Syuan-You Lin and Shinsuke Agehara
In subtropical blackberry (Rubus L. subgenus Rubus Watson) production, inadequate winter chill causes poor and erratic budbreak, whereas high temperatures and heavy rainfall deteriorate late-season fruit quality. We examined the effects of four defoliants [zinc sulfate (ZS), potassium thiosulfate (KTS), urea, and lime sulfur (LS)] on defoliation, budbreak, yield, and fruit quality of ‘Natchez’ blackberry grown under inadequate chilling conditions in two consecutive growing seasons.
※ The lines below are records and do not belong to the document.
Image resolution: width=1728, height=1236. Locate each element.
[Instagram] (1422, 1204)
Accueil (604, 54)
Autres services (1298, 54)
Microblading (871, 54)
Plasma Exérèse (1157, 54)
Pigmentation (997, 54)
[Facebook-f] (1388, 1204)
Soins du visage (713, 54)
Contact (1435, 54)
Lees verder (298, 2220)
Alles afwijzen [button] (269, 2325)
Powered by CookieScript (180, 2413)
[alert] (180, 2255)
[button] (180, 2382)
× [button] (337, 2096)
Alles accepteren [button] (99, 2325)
Plants were treated with defoliants at 187 kg·ha−1 via spray application (1870 L·ha−1) at the beginning of chill accumulation (late December). A nonionic surfactant (Agri-Dex) was added at 0.5% (v/v) to all treatments including the water control. Cumulative chilling hours (<7.2 °C) at the experiment site were 209 and 134 in the first and second growing seasons, respectively. Defoliation was only 40.2% to 55.5% in the control, but it was induced moderately by LS (69.7% to 84.7%) and severely by the other defoliants (81.7% to 94.7%). Budbreak was induced most rapidly by urea application, followed by LS, KTS, and ZS, advancing by 17 to 66 days compared with the control. Consequently, urea, KTS, LS, and ZS increased early season yield by 2.79, 2.55, 0.87, and 0.31 t·ha−1, respectively, compared with the control (0.12 t·ha−1). By contrast, the final percentage of budbreak and total-season yield did not show significant treatment effects. KTS caused cane dieback and increased bud mortality, resulting in the lowest total-season yield among the treatments. Importantly, defoliants had no negative impact on berry size and soluble solids concentration. These results suggest that urea, LS, and ZS are effective bud dormancy-breaking agents for blackberry and that they could be an important adaptation tool for subtropical blackberry production. Among the three defoliants, urea appears to be the ideal chemical option because of its consistent efficacy, favorable safety profile, and low application cost.